| What is required |
What is needed is the full set of records, word for word, with no pictures.

(Input data begins)

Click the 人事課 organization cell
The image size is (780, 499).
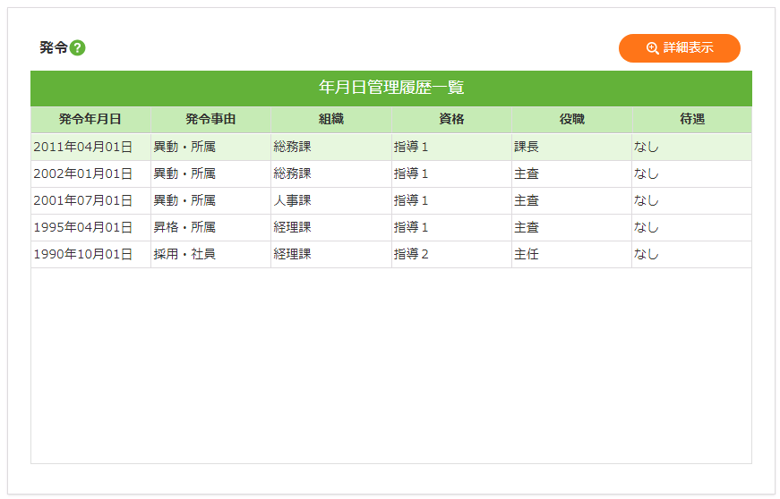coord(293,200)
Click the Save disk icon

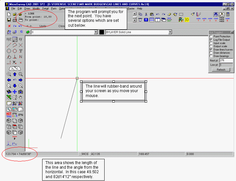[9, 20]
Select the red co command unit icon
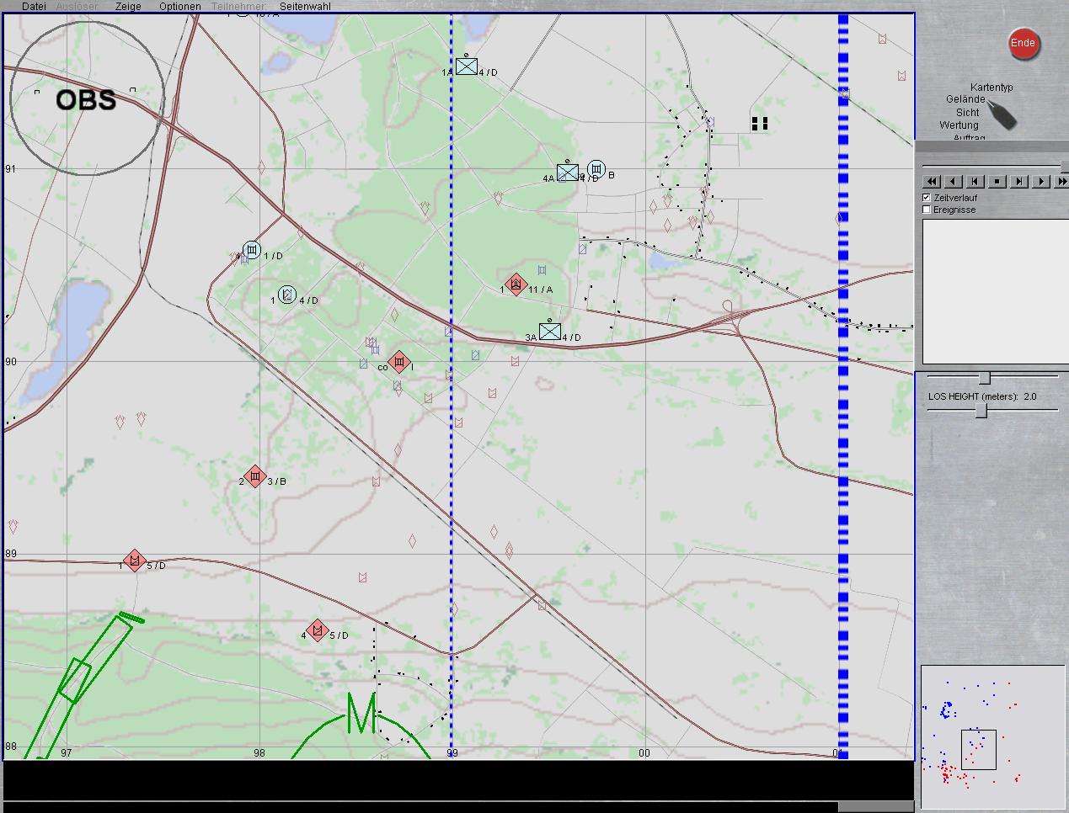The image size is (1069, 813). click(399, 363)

(Input data ends)

| Written response |
Click the 人事課 organization cell
The image size is (780, 499).
coord(293,200)
Click the Save disk icon

[9, 20]
Select the red co command unit icon
The image size is (1069, 813). click(399, 363)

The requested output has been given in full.